ACTION ITEM A.
Answer these questions about the Beyond Meat earnings excerpt:
(i) What do the adjusted figures exclude?
(ii) What sales range did Beyond Meat's own guidance call for?
(iii) How much cash did the company use running its operations during the quarter?
ACTION ITEM B.
From the Beyond Meat earnings excerpt, copy the passage that begins with "($0.31) ($0.16) N/A." and runs up to and including "around the world.".

EXCERPT.
········

Earnings per share (EPS)

($0.31) ($0.16) N/A. Loss widened 94%
Adjusted EPS ($0.31) ($0.02) N/A. Loss widened 1,450%

Data source: Beyond Meat. Adjusted figures exclude expenses attributable to the COVID-19 pandemic and other one-time items.

Revenue growth was largely driven by a rebounding in the food-service business (which has been significantly hurt by the pandemic), due to the broad reopening of many economies around the world.  

Wall Street was looking for an adjusted loss of $0.23 per share on revenue of $142.6 million, as outlined in my earnings preview. So Beyond Meat easily beat analysts' top-line expectation and met its own guidance, which was for sales between $135 million and $150 million. But its bottom line fell short of the consensus estimate.

The company used $89.7 million in cash running its operations during the quarter, compared with $27.1 million in the year-ago period. It ended the quarter with $1 billion in cash and cash equivalents and total debt of $1.1 billion.

········

Data excerpts
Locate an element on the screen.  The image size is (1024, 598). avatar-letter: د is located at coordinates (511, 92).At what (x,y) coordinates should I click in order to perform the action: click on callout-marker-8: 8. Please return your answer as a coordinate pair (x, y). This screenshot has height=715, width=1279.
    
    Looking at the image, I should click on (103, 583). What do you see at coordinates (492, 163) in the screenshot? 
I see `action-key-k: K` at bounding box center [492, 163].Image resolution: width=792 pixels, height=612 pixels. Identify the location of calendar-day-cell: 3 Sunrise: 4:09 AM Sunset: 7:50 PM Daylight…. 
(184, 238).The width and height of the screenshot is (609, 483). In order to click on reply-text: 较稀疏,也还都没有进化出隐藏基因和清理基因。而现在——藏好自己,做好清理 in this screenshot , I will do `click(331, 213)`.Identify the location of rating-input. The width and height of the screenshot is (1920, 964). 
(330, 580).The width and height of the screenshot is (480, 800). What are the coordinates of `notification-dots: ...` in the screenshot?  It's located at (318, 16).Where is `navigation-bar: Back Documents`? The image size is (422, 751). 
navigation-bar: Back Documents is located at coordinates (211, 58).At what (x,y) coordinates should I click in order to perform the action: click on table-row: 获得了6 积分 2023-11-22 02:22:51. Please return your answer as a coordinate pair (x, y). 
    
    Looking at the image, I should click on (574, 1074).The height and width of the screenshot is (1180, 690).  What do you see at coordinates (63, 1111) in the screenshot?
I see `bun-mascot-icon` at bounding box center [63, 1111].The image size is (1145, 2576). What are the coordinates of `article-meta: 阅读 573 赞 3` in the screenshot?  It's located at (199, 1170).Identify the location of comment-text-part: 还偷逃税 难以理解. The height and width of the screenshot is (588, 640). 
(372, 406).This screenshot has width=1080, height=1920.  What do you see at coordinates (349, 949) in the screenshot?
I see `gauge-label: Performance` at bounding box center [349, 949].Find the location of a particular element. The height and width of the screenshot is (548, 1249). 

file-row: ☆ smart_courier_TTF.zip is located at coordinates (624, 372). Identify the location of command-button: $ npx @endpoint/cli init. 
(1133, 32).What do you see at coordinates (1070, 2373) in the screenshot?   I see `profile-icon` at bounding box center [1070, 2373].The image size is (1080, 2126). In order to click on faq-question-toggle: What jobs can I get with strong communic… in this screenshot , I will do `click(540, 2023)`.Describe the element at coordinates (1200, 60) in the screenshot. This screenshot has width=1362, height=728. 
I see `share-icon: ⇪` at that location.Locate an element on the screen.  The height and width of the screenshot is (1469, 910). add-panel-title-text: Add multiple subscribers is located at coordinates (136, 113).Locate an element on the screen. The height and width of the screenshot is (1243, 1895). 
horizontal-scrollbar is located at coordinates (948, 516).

········

RESPONSE A.
(i) Expenses attributable to the COVID-19 pandemic and other one-time items.
(ii) Between $135 million and $150 million.
(iii) $89.7 million.

RESPONSE B.
($0.31) ($0.16) N/A. Loss widened 94%
Adjusted EPS ($0.31) ($0.02) N/A. Loss widened 1,450%

Data source: Beyond Meat. Adjusted figures exclude expenses attributable to the COVID-19 pandemic and other one-time items.

Revenue growth was largely driven by a rebounding in the food-service business (which has been significantly hurt by the pandemic), due to the broad reopening of many economies around the world.